During Burris' tenure as editorial director, political cartoonist Rob Rogers was fired over a string of cartoons critical of President Trump, and the paper’s editorial section has shifted politically to the right.
Burris will replace David Shribman, a Pulitzer-prize winning journalist who was the newspaper’s top editor for 16 years, before retiring unexpectedly in December. It was widely known among newsroom staff that Shribman was planning to retire in the late summer of 2019.
Publisher J.R. Block made national headlines last week when he shocked his staff for a newsroom “tantrum” over a union poster that condemned the Block family’s behavior amidst stalled contract negotiations.
“[Block] talked about – almost bragging – how he fired David Shribman and how he wanted to get every trace of David Shribman out of there,” said Post-Gazette reporter Andrew Goldstein, describing the episode to WESA last week.
According to the Guild, Burris accompanied Block when he returned to the newsroom after the Saturday night episode.
Michael Fuoco, a reporter and president of the Newspaper Guild of Pittsburgh, said, "[The Guild has] no comment on Burris' appointment, however you have our previous reaction to his racist editorial and the firing of Rob Rogers."
The Guild called that editorial "a blight on the 231 years of service the Post-Gazette has provided its readers."

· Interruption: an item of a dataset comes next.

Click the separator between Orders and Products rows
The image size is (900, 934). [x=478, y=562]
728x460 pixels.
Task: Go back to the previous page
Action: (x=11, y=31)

When it came to Rogers, the Guild wrote: "It appears Rob’s only transgression was doing his job—providing satirical comment based on his political views of the world. There never was a problem before but with the new order of the Post-Gazette editorial pages, it seems that those who do not follow the pro-Trump, pro-conservative orthodoxy of the publisher and editorial director are of no use."
This story was updated on 2/18/19 at 7:18 p.m. to include comments from the Newspaper Guild of Pittsburgh.